LOUISVILLE, KY — R. Albert Mohler, president of The Southern Baptist Theological Seminary, has announced he will be nominated for president of the Southern Baptist Convention at the 2021 annual meeting.
Mohler issued the proclamation in an article with the Southern Baptist TEXAN today. Southern’s president, who came to the Louisville campus after serving as editor of The Christian Index from 1989-1993, was to be a nominee at the 2020 annual meeting ultimately canceled due to COVID-19.
“Anything that has happened in the last several months has only amplified the reasons I was willing this year to be nominated and now next year since the convention was delayed,” he said in the TEXAN article. “I think Southern Baptists face some incredible challenges and some very real issues, and I think we need to have the kinds of conversations that will clarify issues and bring Southern Baptists together.

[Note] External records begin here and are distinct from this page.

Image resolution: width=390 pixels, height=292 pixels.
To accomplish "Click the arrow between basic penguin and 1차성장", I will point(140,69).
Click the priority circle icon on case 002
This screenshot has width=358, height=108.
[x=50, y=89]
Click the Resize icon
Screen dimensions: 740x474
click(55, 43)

“And we’ve got to address some questions of urgency, as the SBC moves into the 21st century. I would hope to serve Southern Baptists by helping the right conversations to take place in the right way.”
The 2021 annual meeting set for June 15-16 in Nashville looks to be one of the more highly-attended and contentious in recent memory. In addition to voting for a new president, topics such as the ministerial and financial effects of COVID-19, critical race theory, and caring for sexual abuse victims will accompany SBC business centered around the most effective ways to share the gospel.
Recently, Southern Seminary responded to those calling for names associated with the school to be removed because of ties to slavery. One of those, Joseph Emerson Brown, was a former governor of Georgia who utilized the practice of Black convict labor – basically a form of slavery – long after the end of the Civil War.
Instead of removing the names, Southern trustees declared the Joseph Emerson Brown Chair of Christian Theology, held by Mohler, to be vacant as well as provide up to $5 million in scholarships for African American students over the coming years.
“We’ve got some very real theological and moral issues to deal with just in terms of our engagement with the culture and where we stand,” Mohler told The TEXAN in a January interview. “There are some ideologies set loose in the larger society that will be absolutely toxic to biblical Christianity. Southern Baptists need to be very clear that many of these ideologies, including critical theory, have no place in the Southern Baptist Convention and are antithetical to the confessional basis of our denomination. At the same time, we’ve got to show that we are a gospel denomination of biblical Christians who are committed to talk to one another about these things with respect and to seek agreement.”
Third Avenue Baptist Church in Louisville, where Mohler is a member, contributed $66,000 through the Cooperative Program in 2019, a number reflecting 6.1 percent of the church’s $1,075,000 in undesignated receipts.